上記の言葉が記されているのは、『すごい宇宙講義』。この本は、笑いを交えたユニークな語り口のなかに、著者・多田将の科学への真剣さが垣間見える、〝聞かせる〟宇宙講義。類書とは明らかに異なる独特の雰囲気をもっている本だ。

たとえば、宇宙の始まりの頃に「相転移」が起きて「力」が分岐したという話題のところでは、『魔法少女まどか☆マギカ』という作品の話が登場する。このアニメーション作品に、「相転移」という言葉が出てくるそうで、どのように出てくるのかが簡単に紹介されている。

自然界の4つの力といわれる「重力」「強い力」「弱い力」「電磁力」は、力の大きさなど、あらゆる面で異なっているが、元は同じ力だったと考えられているそうだ。
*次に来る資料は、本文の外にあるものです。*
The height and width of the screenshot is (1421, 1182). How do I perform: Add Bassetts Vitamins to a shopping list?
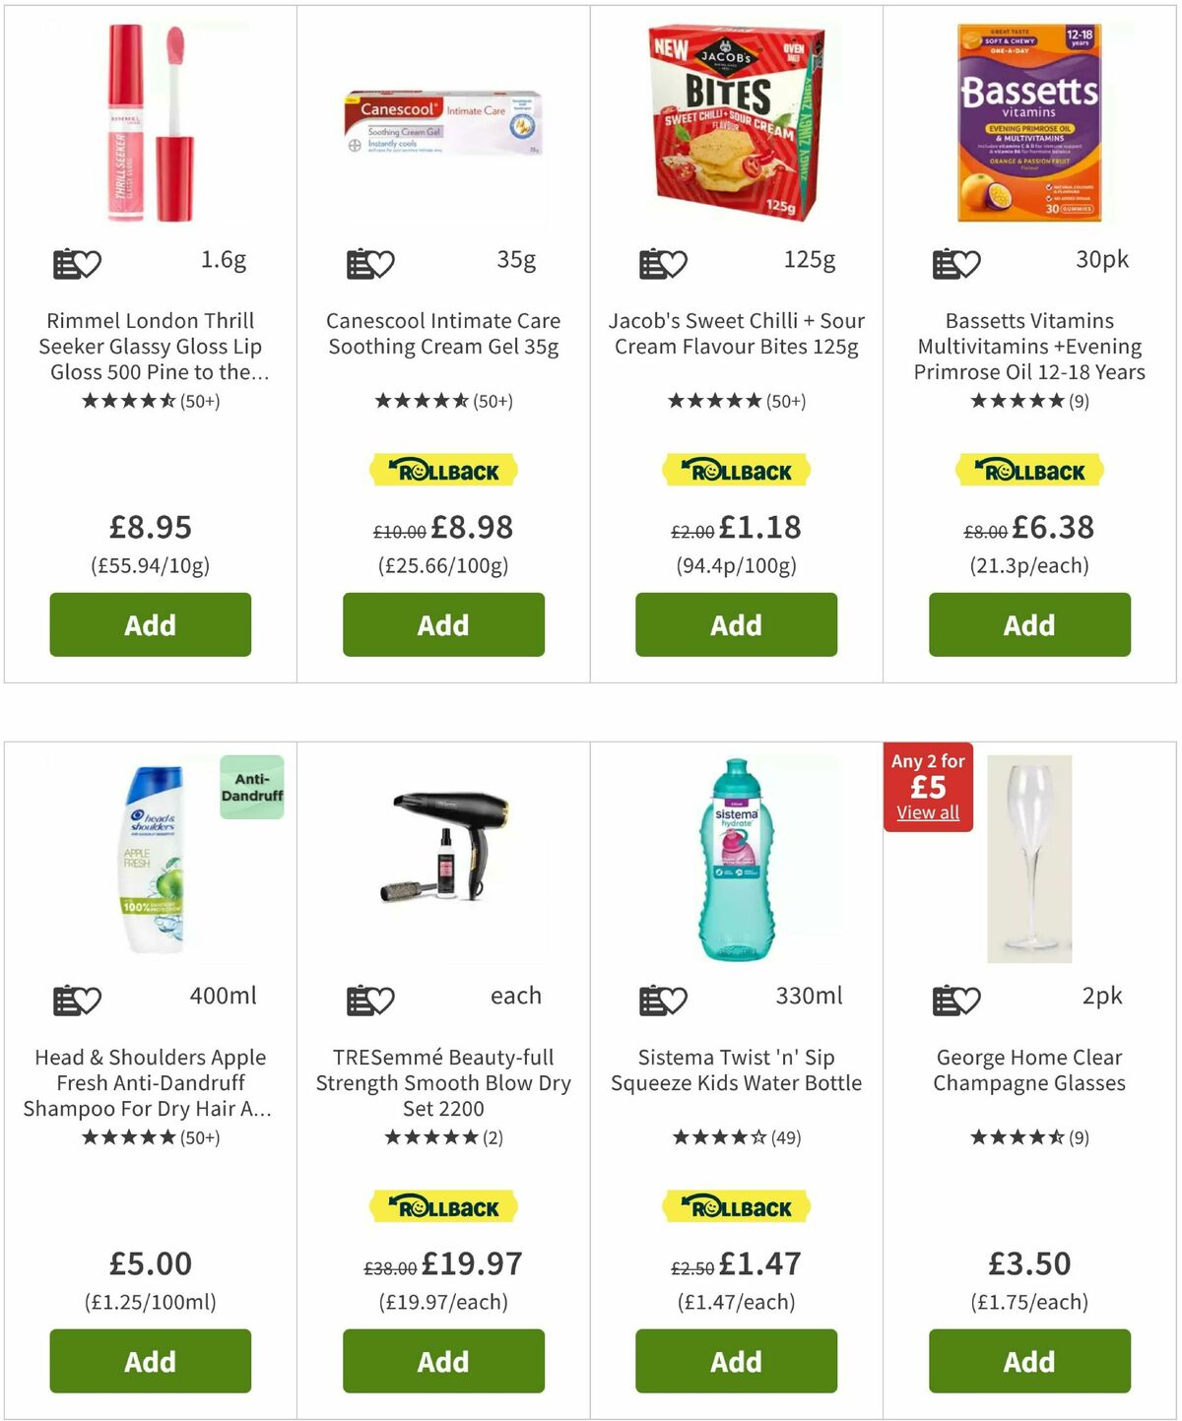[945, 263]
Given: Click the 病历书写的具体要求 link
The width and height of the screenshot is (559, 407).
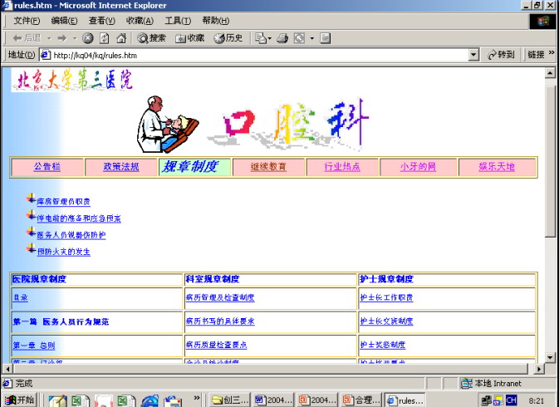Looking at the screenshot, I should [220, 321].
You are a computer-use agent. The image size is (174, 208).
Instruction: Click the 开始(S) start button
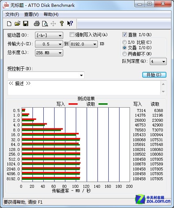coord(154,75)
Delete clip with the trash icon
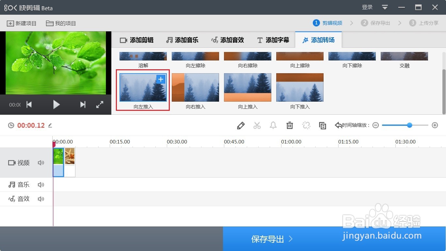The width and height of the screenshot is (446, 251). [x=290, y=125]
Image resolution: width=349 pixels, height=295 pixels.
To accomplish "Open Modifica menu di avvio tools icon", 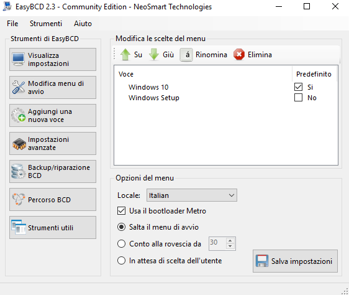I will [18, 87].
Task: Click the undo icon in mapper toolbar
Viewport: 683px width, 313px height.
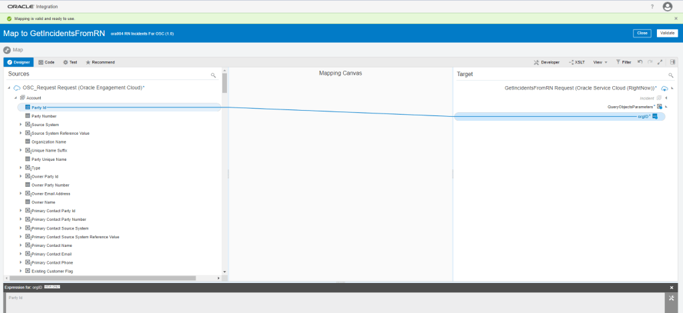Action: (x=640, y=62)
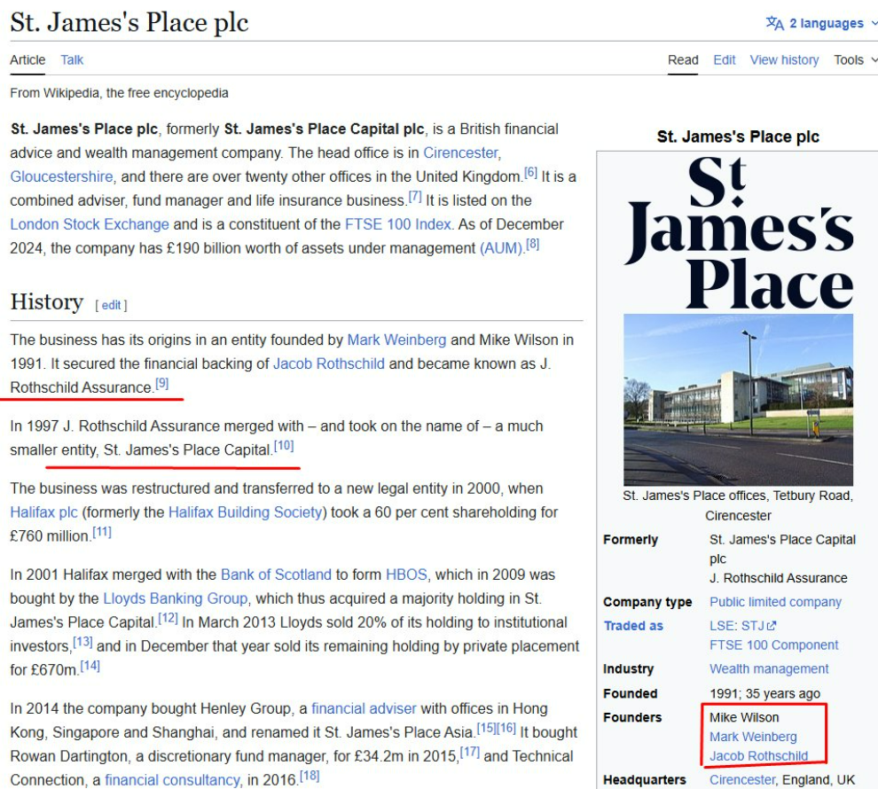Click the Wealth management link
The image size is (878, 789).
pyautogui.click(x=769, y=669)
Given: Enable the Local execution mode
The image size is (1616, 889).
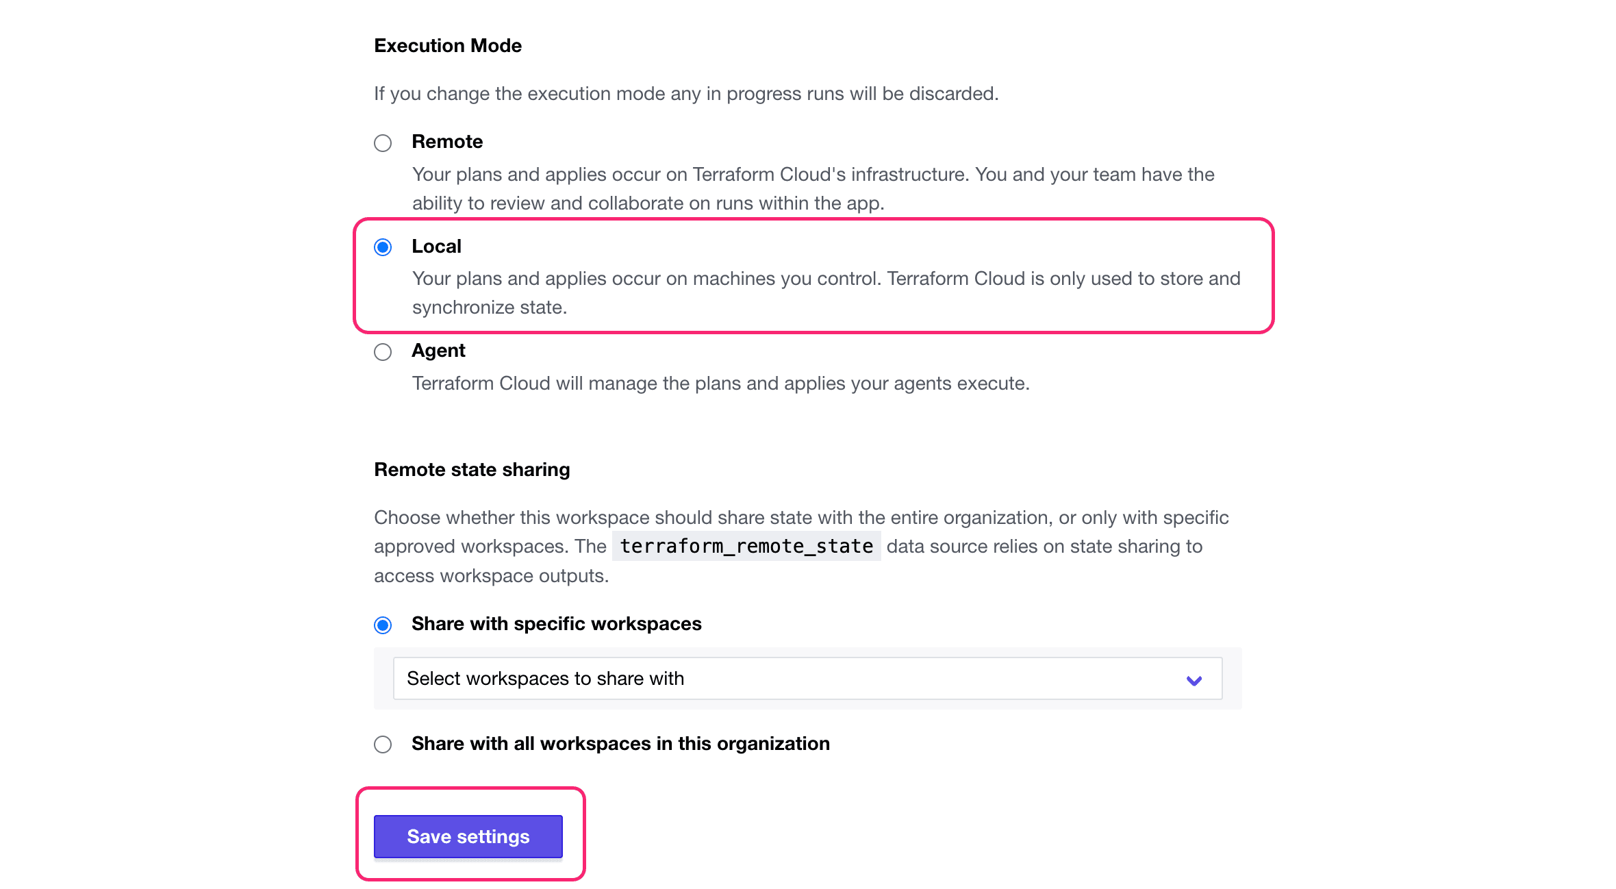Looking at the screenshot, I should [383, 247].
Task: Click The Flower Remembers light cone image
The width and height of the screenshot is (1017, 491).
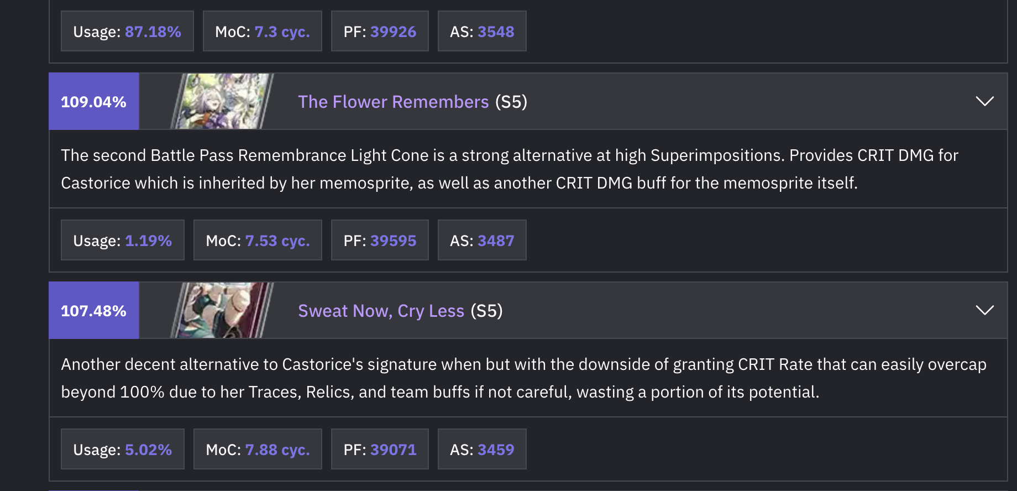Action: point(222,102)
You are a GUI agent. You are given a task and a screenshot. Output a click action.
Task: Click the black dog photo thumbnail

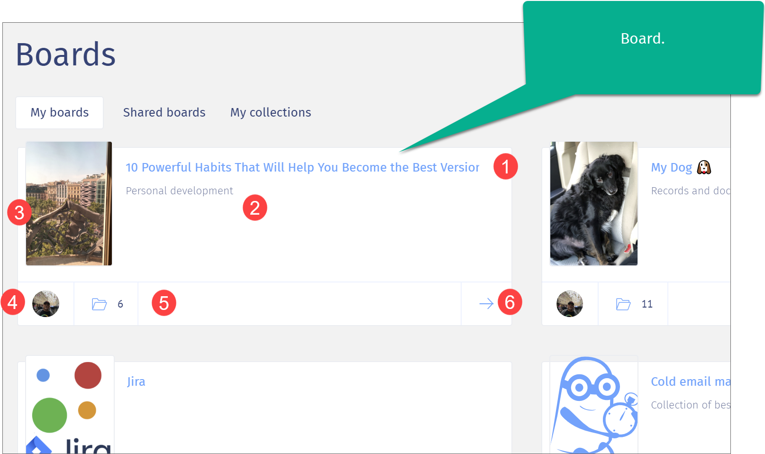(x=594, y=203)
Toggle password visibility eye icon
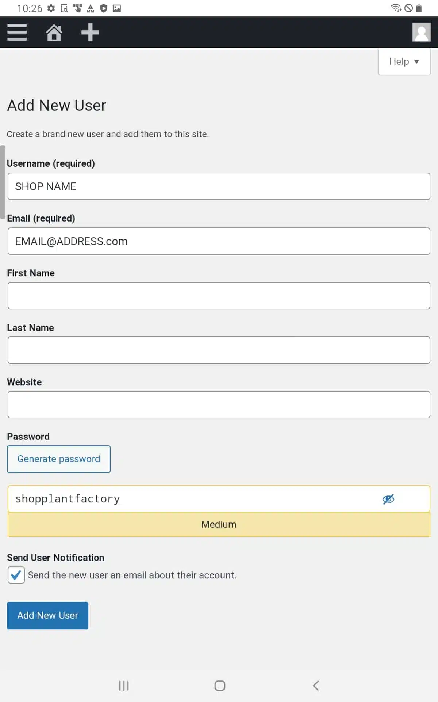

元は同じ力だったが、宇宙の始まりの頃に「相転移」が起きて「力」が分岐したという。

1回目の相転移によって「重力」が生まれ、2回目の相転移によって「強い力」が生まれ、3回目の相転移によって「弱い力」と「電磁力」が生まれたと考えられている。

アインシュタインは、「重力」と「電磁力」を統一する理論を作ろうとしていた。しかし、それを作り上げることはできなかった。この話題のところには、「アインシュタインが試みて失敗した、物理学の一番難しいこと」という見出しが付いている。上記の言葉は、ここに登場する。